Préfet contre cour d'appel
La communauté de commune de Charly-sur-Marne et le conseil municipal de Lucy-le-Bocage ont également voté contre le projet. Mais pour les projets éoliens, quelles que soient les conclusions des travaux préalables, c'est le préfet qui a le dernier mot.
Celui de l'Aisne se prononce finalement par un arrêté publié le 15 février 2023, refusant la demande d'autorisation environnementale du projet. Le préfet invoque en premier lieu la nuisance aux paysages des coteaux, maisons et caves de Champagne. Cet espace est, lui aussi, classé au patrimoine mondial de l'UNESCO depuis 2015.
Il souligne ensuite l'impératif de protéger les différentes espèces de chiroptères (chauves-souris) susceptibles d'être affectées par l'implantation de ces éoliennes. D'après l'arrêté préfectoral, les mesures de bridages qui permettraient de réduire cet impact remettent en cause l'équilibre financier du projet.

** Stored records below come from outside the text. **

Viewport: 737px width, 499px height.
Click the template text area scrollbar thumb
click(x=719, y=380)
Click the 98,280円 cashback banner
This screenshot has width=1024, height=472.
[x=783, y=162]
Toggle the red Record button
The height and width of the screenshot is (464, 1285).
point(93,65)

L'entreprise contre-attaque et saisit la cour d'appel de Douai. Cette dernière se réunit le 7 décembre 2023 et prend la décision d'annuler l'arrêté préfectoral. Elle demande au préfet de définir les prescriptions nécessaires à la préservation de l'environnement d'ici au mois d'avril, c'est-à-dire offrir à l'entreprise un moyen de continuer son projet et condamne l'État à verser 2 000 € à la société Boralex.
La région s'en mêle
Ce n'est pas une grande surprise, Xavier Bertrand, président de la région Hauts-de-France, se positionne régulièrement contre le développement de nouveaux projets éoliens. Il estime que le territoire qu'il administre en compte déjà un nombre suffisant. Le 6 février, la Région a été condamnée par le tribunal administratif de Lille à revoir ses ambitions en matière d'énergie éolienne à la hausse. Son schéma régional d'aménagement ne prévoyait en effet aucune croissance de l'énergie éolienne, contrairement aux autres énergies renouvelables. La région a indiqué vouloir faire appel.
Le 13 février dernier, Xavier Bertrand a également écrit une lettre à Christophe Béchu, ministre de la Transition écologique, pour prendre position contre le projet éolien de Marigny-en-Orxois et Lucy-le-Bocage. Il invoque la dégradation du paysage autour des lieux classés pour demander au ministre d'agir. "Je souhaite que votre ministère puisse interjeter appel devant le Conseil d'État", conclut-il.
Cela ne serait pas une première : en 2021, la ministre de la Transition écologique Barbara Pompili intervenait dans une situation similaire. Elle demandait l'annulation de l'autorisation du projet éolien de La-Neuville-Sire-Bernard par la cour d'appel de Douai, un projet préalablement refusé par le préfet de la Somme en raison de la saturation des lieux.
Le Conseil d'État a rendu son avis en novembre 2023, cassant le jugement de la cour d'appel de Douai et lui renvoyant l'affaire. La décision est également devenue une jurisprudence permettant de préciser la notion de saturation visuelle dans ce type de litige.
Mais pour l'heure, Xavier Bertrand n'a reçu aucune réponse du ministère de la Transition écologique et de la cohésion territoriale.